Drs Shidlofsky and Tsang have extensive experience using lenses and vision therapy to rehabilitate visual systems compromised by mild brain injury, such as concussion or whiplash. They applied the approach taken to treat these patients to their first visual snow patients with promising results.
In 2018, visual snow patient Sierra Domb and her family launched the Visual Snow Initiative (www.visualsnowinitiative.org), a resource for patients who are looking for care for their visual snow and to direct research. You can access her TED talk, What is Visual Snow? Transforming Anguish into Action, at youtu.be/rsyai3GGXjs.
Transforming Anguish Into Action
With the help of the Visual Snow Initiative, Drs Shidlofsky and Tsang collaborated on a pilot study, the results of which were published in Frontiers of Neurology in December 2022.
The results from this study, The efficacy of neuro-optometric visual rehabilitation therapy in patients with visual snow syndrome, formed the basis of the ACBO conference.
As the results were discussed, Drs Shidlofsky and Tsang shed light on the questions: what is visual snow, and how do we help people with this syndrome?
Our delegates learned that:
Visual snow can be extremely distressing to the person who lives with it. The dots/static that clutter their vision are often associated with other visual symptoms, such as light sensitivity, as well as non-visual symptoms such as tinnitus, insomnia, dizziness, anxiety, and even depersonalisation – the sensation of looking down on yourself and your actions and feelings.
Neuro-visual rehabilitation can have a positive effect on quality of life (QoL) measures for these patients. At the commencement of the study, Drs Shidlofsky and Tsang had measured visual skills, including binocular vision, balance, eye tracking accuracy, as well as cognition. The measurements acquired, along with the National Eye Institute Visual Function Questionnaire 25 (VFQ 25) scores, were benchmarks against which change was measured after the patients received a program of vision therapy.
After 12 weeks of vision therapy treatment, the following skills showed statistically significant improvements:
• Near activities (p=0.001)
• Distance activities (p= 0.002)
• Social functioning (p=0.002)
• Mental health (p=0.0004)
• Role limitation, i.e., “I can’t do that” (p= 0.03)
• Dependency, i.e., “I need you to help me do that” (p=0.02).
We learned that while no two visual snow syndrome patients are exactly the same, there are common factors.

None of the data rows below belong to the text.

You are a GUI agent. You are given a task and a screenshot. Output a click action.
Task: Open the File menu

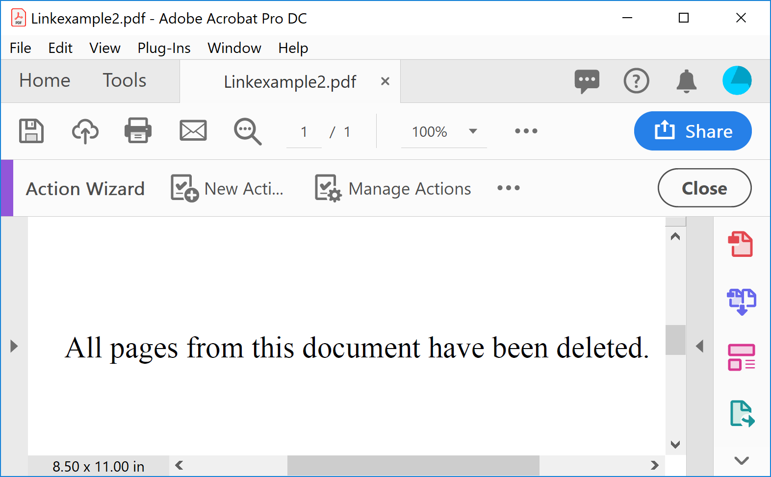coord(20,48)

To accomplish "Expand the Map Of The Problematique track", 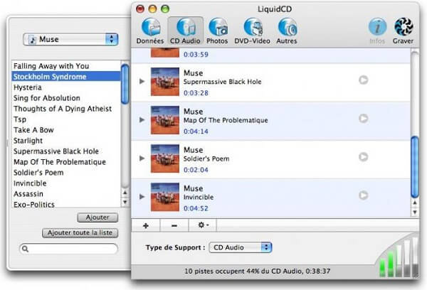I will pos(142,119).
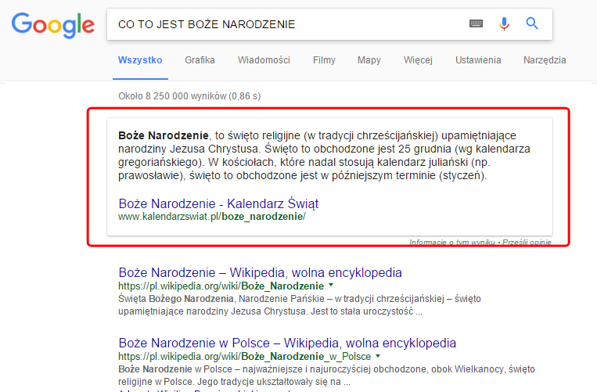Open Boże Narodzenie w Polsce Wikipedia result

(x=287, y=343)
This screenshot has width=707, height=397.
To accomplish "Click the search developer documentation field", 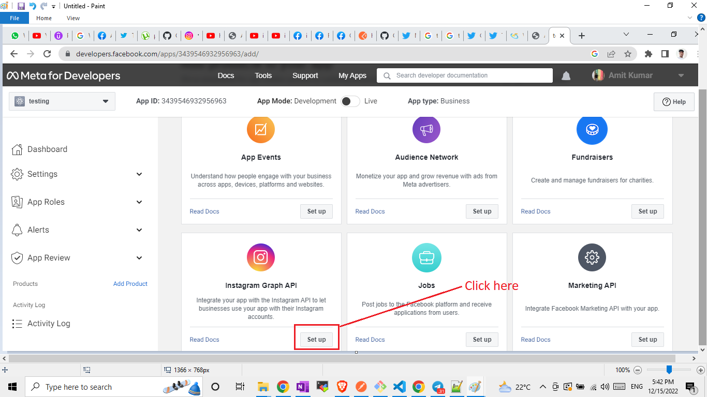I will (464, 75).
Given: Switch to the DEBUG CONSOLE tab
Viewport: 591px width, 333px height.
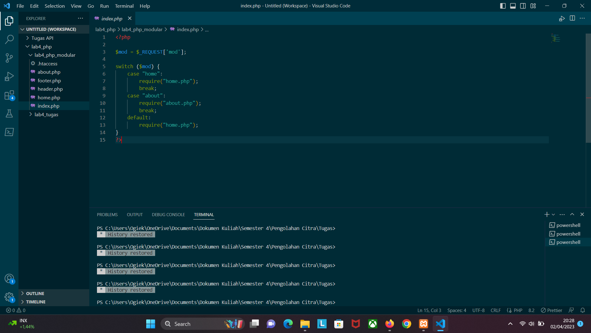Looking at the screenshot, I should pyautogui.click(x=168, y=214).
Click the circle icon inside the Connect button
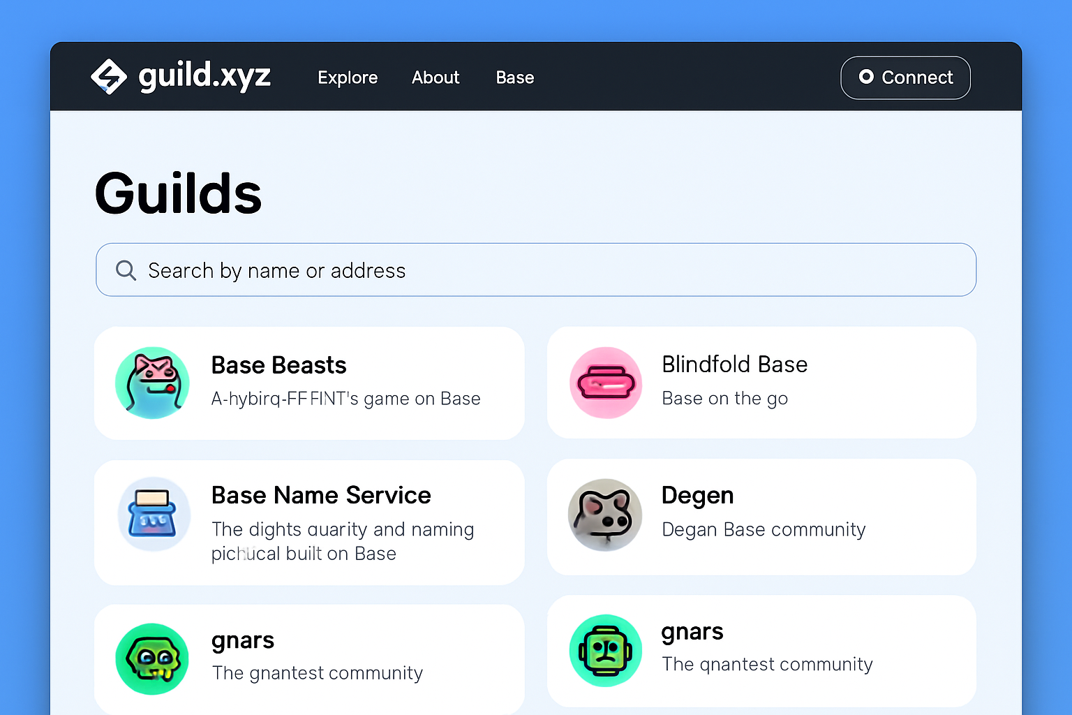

Stress appears to play a role, with most patients feeling highly anxious. One question that arose was, which came first – the anxiety or the snow?
The effect of brain and body inflammation were also discussed at length. With the benefit of increased research over the past 10 years, a strong theory is that inflammation of microglial cells in the brain could contribute to the symptoms, as these cells swell and lose connectivity while they are in an activated state.
Listening to patients with visual snow syndrome and taking a detailed case history is step one in their management.
To rebuild their visual systems so they can deal with the visual demands of their world, these patients need to develop a foundation of good mental and physical health, diet, and sleep.
Eager For More
Our knowledge of visual snow remains limited, however with increasing interest in this syndrome, and studies underway, it’s clear that we will discover much more in the future.
For now, when I next encounter visual snow in my office, I will have an assessment and treatment plan ready to offer my patient.
Clare Campitelli, BSc Optom (University of Melbourne) is an optometrist and director of Vision on Koornang in Melbourne, and is a Fellow of ACBO.